Vector communication concept - man and woman profiles

 

Trying to teach someone how to write Author's voice is like trying to teach someone how to hold onto a slippery amphibian–it's a hard concept to grab onto. Author's voice is the feel of a book, what make's it distinctively one writer's story over another. It's the choice of words and flow; it's the cadence and style. The elements of voice are hard to pinpoint. Think Danielle Steele, Stephen King, John Grisham—all great writers, but completely different in style.

You know when you pick up a James Patterson book, just what kind of book to expect. Not only because of branding, but, because of how he writes.

How do you find your voice? By writing. I remember the moment when I realized, Hey, This is my voice! It happened while writing CLOCKWISE (young adult time travel as Elle Strauss). Everything I wrote before that lacked a certain something. Mostly I was copying the style of other writers that I admired. My work sounded a lot like whatever author I'd been reading at the time. Then suddenly, my work started sounding like me.

This doesn't mean a writer can only write in one genre. Once you've found your voice it'll follow you, no matter the genre.

Character voice is something different. We're talking about what each and every one of your characters talk and act like. Beginning writers often default to the character voice they know best, their own. They have a very strong tendency to give all their characters their own personality. They all say whatever is said, the way the author herself would say it. Do you know what I mean? Have you done this?

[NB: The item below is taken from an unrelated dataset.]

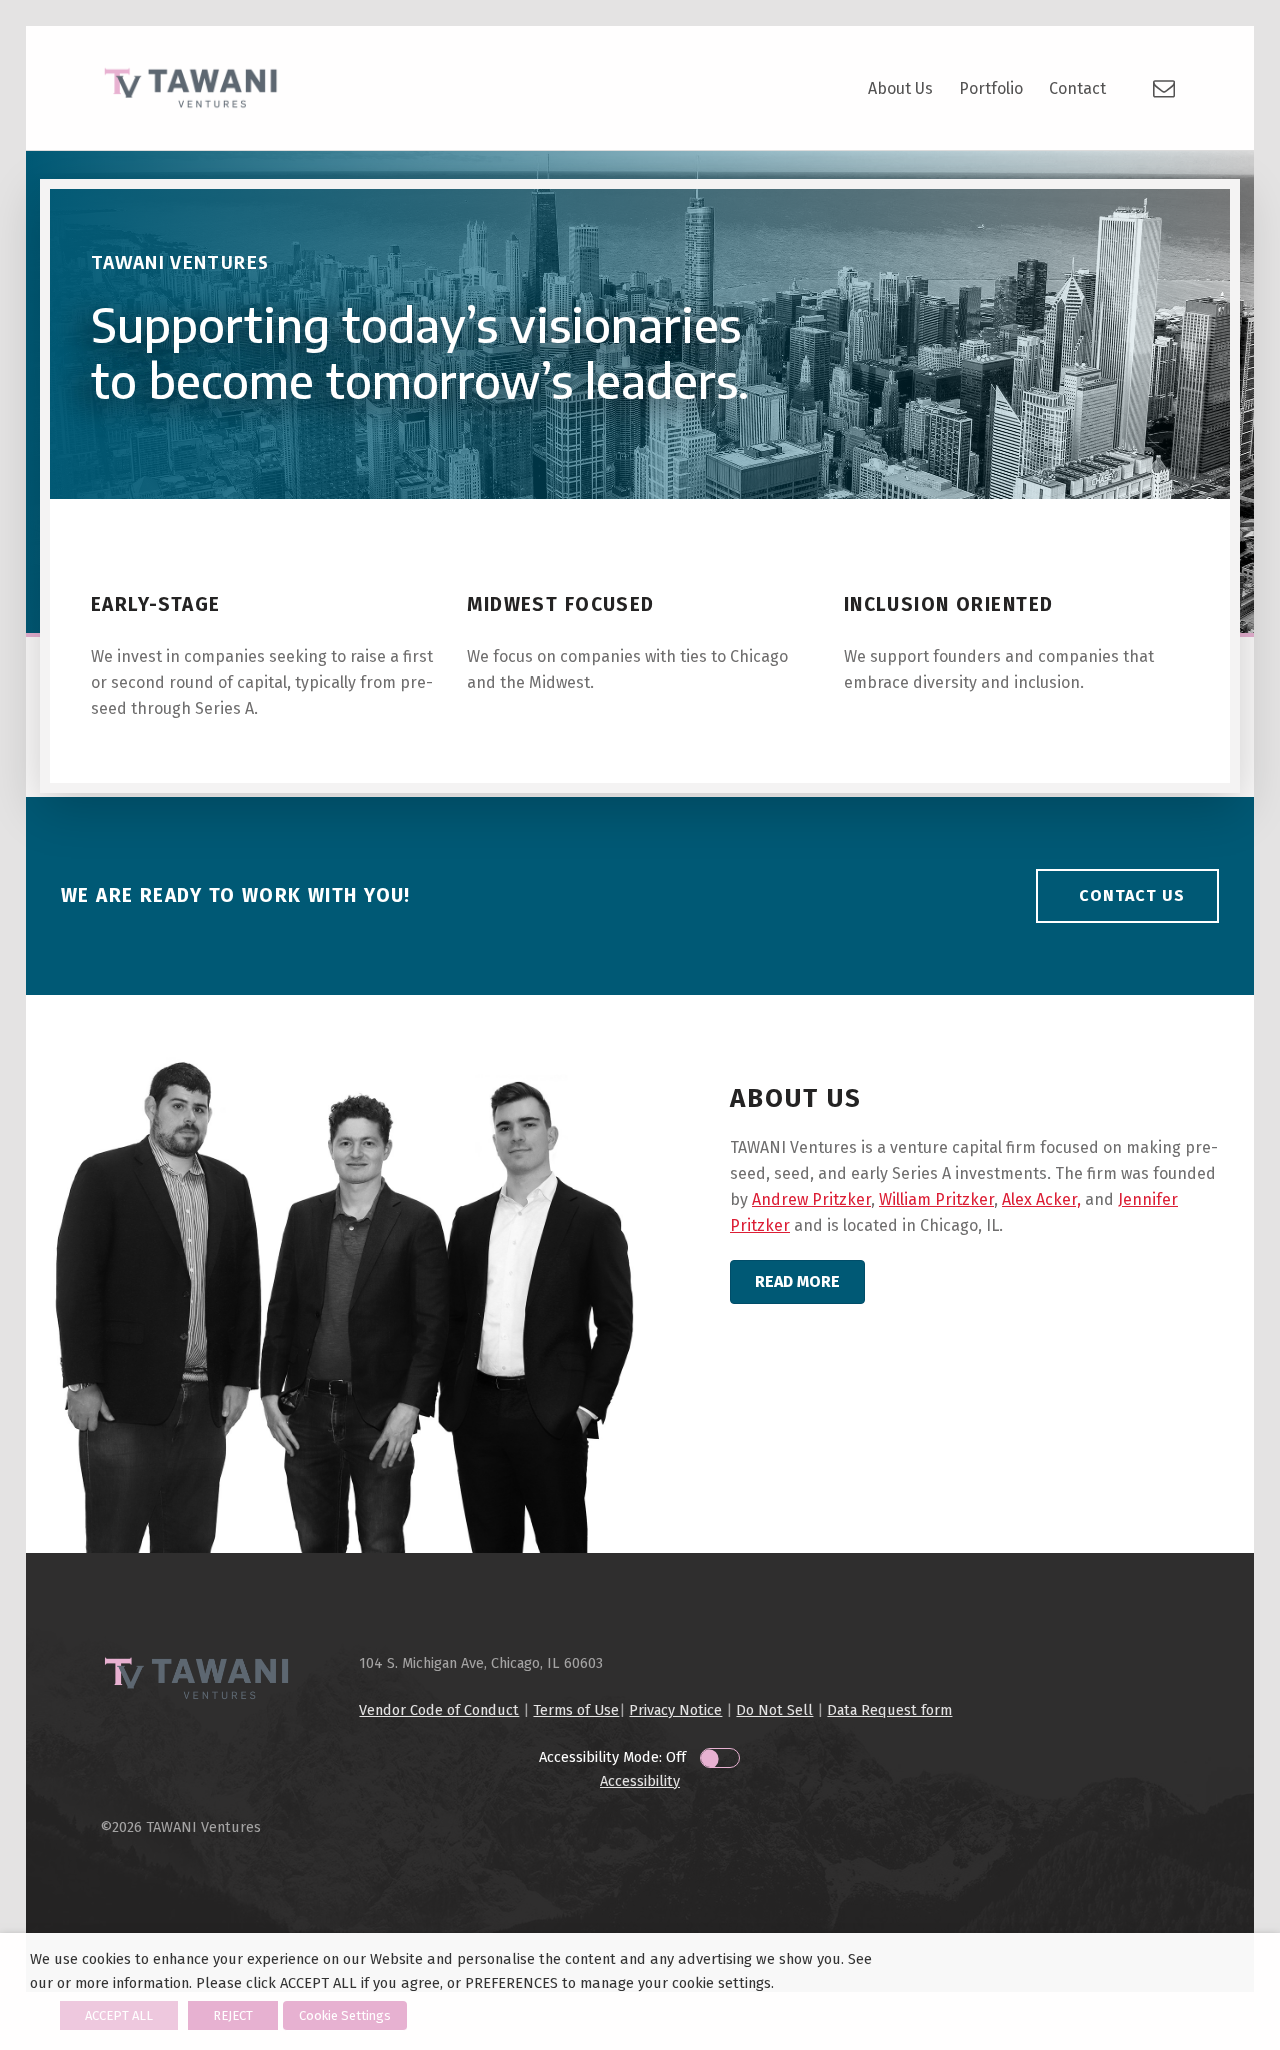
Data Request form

So when writing character voice, you need to know your characters a little bit before starting. Do they have a chip on their shoulder? Are they depressed? Are they in love? Are they fighters? Or givers? Do they lack confidence? Or are they overconfident? You need to know something that will shape how your characters speak. See the section on on Felt Need for more on this.

What I sometimes do in second to final drafts is go through each main and secondary characters conversations from start to finish, by putting their name in FIND. You should be able to identify each speaker by how they talk, and not just by the dialogue tag.